→ **Entries supplied**
--

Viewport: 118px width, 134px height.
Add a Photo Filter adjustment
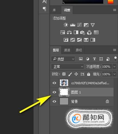82,32
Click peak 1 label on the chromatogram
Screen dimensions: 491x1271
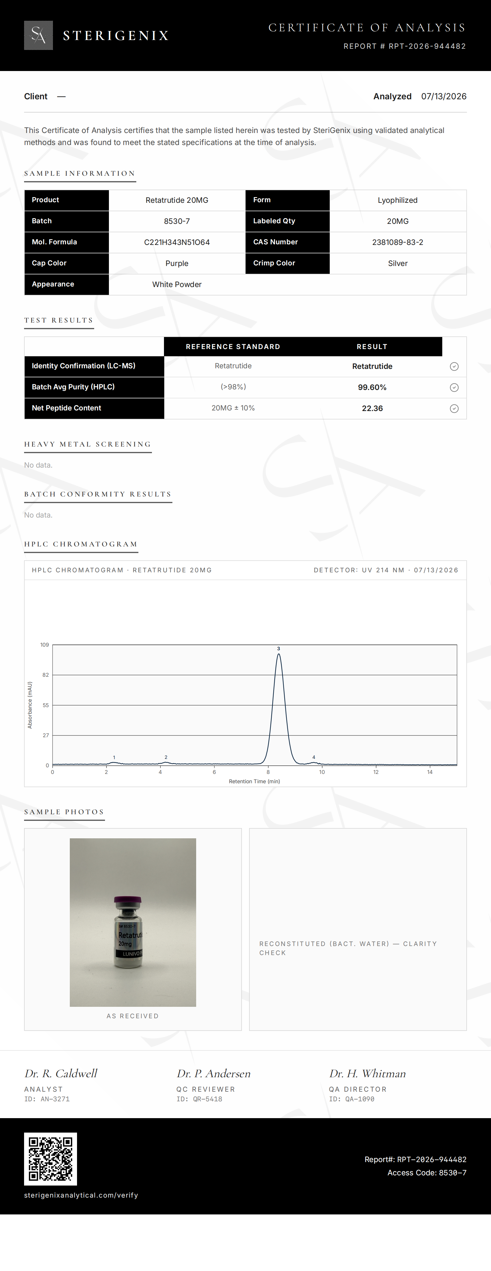pos(114,757)
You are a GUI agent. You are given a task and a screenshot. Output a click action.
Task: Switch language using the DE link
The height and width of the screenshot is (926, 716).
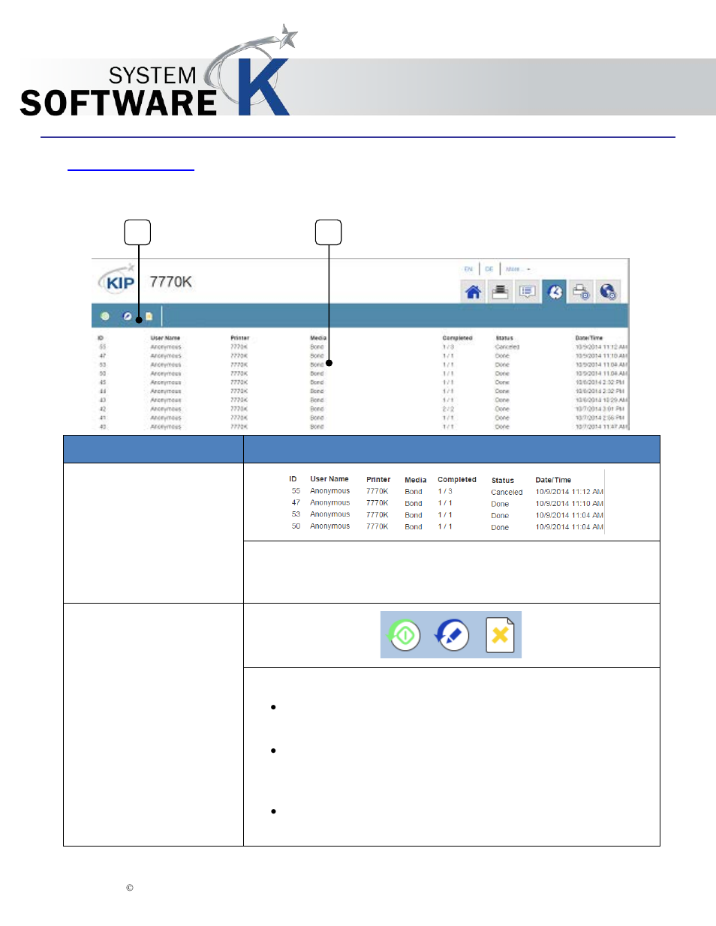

--

→ **Your task**
Print the stretch of the data from the line with "Click peak 1 label on the chromatogram" through its last line, exactly and with both ends kept. Omit pictures.

→ **Output for this task**
Click peak 1 label on the chromatogram
Screen dimensions: 491x1271
pos(114,757)
You are a GUI agent. You are given a task and a screenshot. Output a click action.
Task: Switch language using the DE link
The height and width of the screenshot is (926, 716).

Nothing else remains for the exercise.